# [DATA RECORDS]
▬▬▬
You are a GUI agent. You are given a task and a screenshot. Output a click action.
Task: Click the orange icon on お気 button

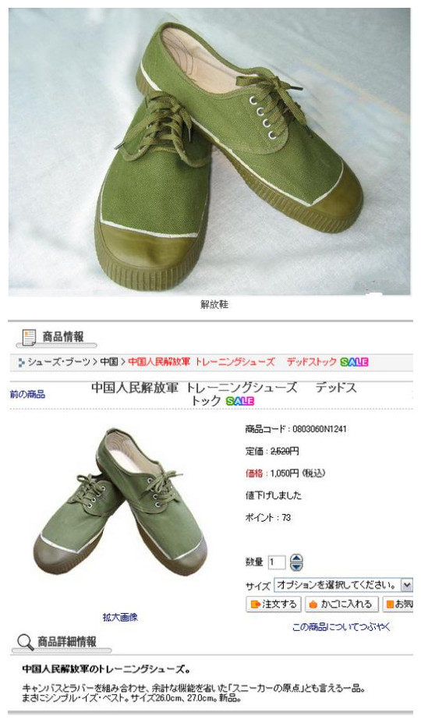[390, 604]
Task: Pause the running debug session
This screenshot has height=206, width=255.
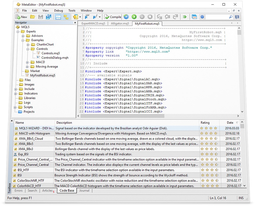Action: click(x=142, y=17)
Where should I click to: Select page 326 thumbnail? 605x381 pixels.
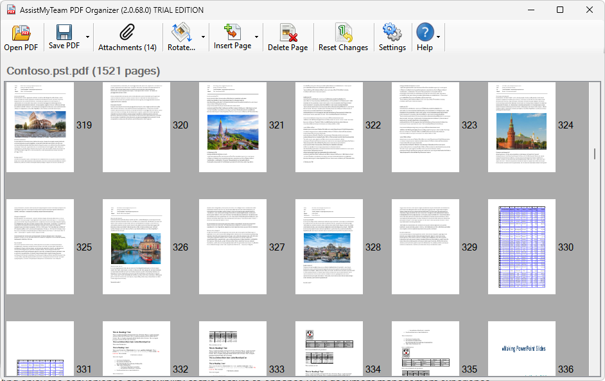pos(136,247)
▬▬▬
From the line with "Task: Click the orange icon on お気 button" down to the final line of the entries above, repeat each line exactly; omit the pictures.

# [REPLY TO THE EXERCISE]
Task: Click the orange icon on お気 button

[390, 604]
Task: Pause the running debug session
This screenshot has height=206, width=255.
Action: click(x=142, y=17)
Where should I click to: Select page 326 thumbnail? 605x381 pixels.
pos(136,247)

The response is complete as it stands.